In [None]:
import warnings, gc
import os
import numpy as np 
import pandas as pd
import matplotlib.colors
import seaborn as sns
import plotly.express as px
import plotly.graph_objects as go
from plotly.subplots import make_subplots
from plotly.offline import init_notebook_mode
from datetime import datetime, timedelta
from sklearn.model_selection import TimeSeriesSplit
from sklearn.metrics import mean_squared_error,mean_absolute_error
from lightgbm import LGBMRegressor
from decimal import ROUND_HALF_UP, Decimal
warnings.filterwarnings("ignore")
import plotly.figure_factory as ff
import matplotlib.pyplot as plt
pd.set_option('display.max_columns', 500)

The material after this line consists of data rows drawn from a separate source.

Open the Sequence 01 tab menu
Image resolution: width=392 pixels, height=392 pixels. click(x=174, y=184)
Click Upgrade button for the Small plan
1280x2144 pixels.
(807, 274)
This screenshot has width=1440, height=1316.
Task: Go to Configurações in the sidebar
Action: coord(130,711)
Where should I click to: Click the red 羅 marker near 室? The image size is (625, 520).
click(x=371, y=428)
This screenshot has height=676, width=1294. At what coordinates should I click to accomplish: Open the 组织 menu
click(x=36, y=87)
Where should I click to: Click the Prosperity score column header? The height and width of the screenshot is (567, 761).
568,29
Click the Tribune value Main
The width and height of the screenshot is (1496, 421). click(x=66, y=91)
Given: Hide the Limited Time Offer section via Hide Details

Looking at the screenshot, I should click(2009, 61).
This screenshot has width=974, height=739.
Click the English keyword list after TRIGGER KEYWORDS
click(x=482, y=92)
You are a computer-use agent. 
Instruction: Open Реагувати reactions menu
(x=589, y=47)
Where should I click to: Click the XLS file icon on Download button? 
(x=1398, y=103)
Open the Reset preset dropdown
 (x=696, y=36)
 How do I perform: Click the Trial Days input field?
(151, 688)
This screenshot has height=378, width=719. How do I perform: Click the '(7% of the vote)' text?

init_notebook_mode(connected=True)
temp = dict(layout=go.Layout(font=dict(family="Franklin Gothic", size=12), width=800))
colors=px.colors.qualitative.Plotly

train=pd.read_csv("../input/jpx-tokyo-stock-exchange-prediction/train_files/stock_prices.csv", parse_dates=['Date'])
TRAIN_DIR = "../input/jpx-tokyo-stock-exchange-prediction/train_files"
SUP_DIR = "../input/jpx-tokyo-stock-exchange-prediction/supplemental_files"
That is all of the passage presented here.